In the listing below, find each line that holds "will" and list it.

■ **Records for processing**
........

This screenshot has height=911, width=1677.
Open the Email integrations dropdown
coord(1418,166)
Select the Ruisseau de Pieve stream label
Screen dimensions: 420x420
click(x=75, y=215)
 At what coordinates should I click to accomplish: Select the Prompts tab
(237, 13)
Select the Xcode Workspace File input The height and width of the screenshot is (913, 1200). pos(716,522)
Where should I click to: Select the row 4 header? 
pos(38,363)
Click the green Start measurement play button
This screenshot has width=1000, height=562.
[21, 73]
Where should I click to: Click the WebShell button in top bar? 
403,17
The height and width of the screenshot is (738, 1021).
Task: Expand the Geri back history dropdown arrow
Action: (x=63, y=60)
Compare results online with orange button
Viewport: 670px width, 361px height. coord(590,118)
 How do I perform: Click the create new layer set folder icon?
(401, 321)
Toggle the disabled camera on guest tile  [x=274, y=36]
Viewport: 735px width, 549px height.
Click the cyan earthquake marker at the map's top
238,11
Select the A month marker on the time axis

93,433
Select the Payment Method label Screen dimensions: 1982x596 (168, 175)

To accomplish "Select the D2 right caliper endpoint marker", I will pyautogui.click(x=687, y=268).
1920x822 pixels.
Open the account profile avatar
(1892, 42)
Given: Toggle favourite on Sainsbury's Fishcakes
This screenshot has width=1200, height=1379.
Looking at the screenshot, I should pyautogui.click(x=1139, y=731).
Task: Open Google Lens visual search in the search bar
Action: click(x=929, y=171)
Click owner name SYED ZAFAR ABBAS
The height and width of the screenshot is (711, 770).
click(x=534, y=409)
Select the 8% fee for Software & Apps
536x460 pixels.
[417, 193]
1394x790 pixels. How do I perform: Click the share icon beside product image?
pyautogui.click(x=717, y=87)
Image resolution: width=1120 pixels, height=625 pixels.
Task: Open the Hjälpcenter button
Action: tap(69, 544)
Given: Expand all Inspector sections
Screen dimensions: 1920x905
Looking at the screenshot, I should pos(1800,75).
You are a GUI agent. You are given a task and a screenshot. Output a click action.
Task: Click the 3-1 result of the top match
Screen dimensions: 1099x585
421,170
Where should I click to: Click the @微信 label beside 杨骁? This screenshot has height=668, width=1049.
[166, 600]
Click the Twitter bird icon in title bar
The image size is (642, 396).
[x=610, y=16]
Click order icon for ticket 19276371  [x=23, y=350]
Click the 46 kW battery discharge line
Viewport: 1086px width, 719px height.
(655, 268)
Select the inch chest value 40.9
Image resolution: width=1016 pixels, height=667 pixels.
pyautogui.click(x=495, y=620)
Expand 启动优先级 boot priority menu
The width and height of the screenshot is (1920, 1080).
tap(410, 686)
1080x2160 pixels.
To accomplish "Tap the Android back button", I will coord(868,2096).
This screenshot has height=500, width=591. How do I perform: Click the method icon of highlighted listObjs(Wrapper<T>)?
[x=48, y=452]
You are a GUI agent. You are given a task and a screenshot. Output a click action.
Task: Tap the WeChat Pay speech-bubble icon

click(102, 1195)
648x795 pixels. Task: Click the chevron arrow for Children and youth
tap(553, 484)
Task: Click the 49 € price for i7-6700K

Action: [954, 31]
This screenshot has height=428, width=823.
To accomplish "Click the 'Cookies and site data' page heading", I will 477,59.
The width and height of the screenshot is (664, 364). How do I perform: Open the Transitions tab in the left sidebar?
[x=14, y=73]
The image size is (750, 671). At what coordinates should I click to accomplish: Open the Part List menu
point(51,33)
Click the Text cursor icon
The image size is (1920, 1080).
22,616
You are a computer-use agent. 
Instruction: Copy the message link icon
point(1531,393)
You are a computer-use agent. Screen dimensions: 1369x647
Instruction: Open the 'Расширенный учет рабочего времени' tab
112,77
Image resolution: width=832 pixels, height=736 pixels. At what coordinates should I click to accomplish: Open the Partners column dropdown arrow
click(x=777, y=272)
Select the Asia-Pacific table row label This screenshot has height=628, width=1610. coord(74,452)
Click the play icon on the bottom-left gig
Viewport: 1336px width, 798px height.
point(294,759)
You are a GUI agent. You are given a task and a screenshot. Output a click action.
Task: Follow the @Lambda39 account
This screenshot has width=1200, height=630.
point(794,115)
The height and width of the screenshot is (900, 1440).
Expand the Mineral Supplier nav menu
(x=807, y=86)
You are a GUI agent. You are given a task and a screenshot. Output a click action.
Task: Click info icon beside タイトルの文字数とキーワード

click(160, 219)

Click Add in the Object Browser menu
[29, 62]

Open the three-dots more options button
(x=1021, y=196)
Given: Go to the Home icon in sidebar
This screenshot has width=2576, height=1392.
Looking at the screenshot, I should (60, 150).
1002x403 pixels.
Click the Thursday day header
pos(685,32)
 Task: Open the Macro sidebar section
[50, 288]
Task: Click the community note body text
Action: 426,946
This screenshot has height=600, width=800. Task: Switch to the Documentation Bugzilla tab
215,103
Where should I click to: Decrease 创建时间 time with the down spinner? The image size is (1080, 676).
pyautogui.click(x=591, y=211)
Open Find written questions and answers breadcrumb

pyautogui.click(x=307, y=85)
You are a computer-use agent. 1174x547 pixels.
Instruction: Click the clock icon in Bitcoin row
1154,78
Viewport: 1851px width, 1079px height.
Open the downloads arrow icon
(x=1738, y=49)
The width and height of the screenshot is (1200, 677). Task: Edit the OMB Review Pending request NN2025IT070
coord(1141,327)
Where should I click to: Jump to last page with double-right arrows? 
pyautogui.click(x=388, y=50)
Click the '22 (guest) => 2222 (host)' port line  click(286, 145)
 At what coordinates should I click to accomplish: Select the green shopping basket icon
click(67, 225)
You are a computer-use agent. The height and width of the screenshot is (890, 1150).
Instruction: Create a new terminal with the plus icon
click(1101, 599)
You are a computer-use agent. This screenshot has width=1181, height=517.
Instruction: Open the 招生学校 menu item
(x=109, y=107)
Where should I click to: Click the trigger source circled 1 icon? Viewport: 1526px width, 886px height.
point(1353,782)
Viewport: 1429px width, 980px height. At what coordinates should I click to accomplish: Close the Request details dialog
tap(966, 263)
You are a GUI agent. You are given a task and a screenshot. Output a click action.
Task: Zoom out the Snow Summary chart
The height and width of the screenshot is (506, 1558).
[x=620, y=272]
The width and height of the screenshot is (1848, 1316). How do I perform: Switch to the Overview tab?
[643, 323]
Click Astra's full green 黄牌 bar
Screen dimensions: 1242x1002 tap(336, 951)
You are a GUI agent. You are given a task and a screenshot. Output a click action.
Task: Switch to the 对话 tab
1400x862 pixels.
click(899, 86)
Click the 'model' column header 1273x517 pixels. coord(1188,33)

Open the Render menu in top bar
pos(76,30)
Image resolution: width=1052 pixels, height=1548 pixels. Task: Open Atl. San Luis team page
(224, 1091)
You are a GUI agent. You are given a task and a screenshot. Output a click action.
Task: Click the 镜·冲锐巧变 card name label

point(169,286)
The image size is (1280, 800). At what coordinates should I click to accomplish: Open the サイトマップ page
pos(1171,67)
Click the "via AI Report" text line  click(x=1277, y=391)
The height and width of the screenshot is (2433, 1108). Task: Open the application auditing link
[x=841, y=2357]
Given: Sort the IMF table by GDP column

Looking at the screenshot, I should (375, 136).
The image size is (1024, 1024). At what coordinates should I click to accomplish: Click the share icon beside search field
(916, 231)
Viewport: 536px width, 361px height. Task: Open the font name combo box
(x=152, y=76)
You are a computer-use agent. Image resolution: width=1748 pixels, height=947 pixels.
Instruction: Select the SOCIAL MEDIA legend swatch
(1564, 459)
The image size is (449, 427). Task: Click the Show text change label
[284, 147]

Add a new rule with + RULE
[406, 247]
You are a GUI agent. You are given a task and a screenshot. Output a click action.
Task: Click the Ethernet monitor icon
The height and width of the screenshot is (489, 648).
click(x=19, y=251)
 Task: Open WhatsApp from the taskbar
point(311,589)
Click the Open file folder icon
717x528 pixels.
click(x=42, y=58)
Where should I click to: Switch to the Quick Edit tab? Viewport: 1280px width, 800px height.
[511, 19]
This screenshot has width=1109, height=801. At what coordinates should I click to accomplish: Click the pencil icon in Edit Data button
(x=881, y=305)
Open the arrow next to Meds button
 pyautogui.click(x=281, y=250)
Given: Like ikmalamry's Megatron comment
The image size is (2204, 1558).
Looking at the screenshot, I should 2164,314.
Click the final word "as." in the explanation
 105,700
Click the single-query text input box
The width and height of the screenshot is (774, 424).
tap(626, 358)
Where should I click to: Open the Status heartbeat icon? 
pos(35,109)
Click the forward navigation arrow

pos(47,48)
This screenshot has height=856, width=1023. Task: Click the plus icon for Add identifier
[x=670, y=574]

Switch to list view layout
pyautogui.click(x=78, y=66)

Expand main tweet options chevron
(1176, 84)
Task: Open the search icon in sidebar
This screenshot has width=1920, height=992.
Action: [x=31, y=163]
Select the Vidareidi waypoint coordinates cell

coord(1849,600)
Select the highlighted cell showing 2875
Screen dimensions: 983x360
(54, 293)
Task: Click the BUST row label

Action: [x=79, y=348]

........

■ **Task output**
To accomplish "Select the D2 right caliper endpoint marker", I will pyautogui.click(x=687, y=268).
To accomplish "Tap the Android back button", I will coord(868,2096).
To accomplish "Click the 'Cookies and site data' page heading", I will 477,59.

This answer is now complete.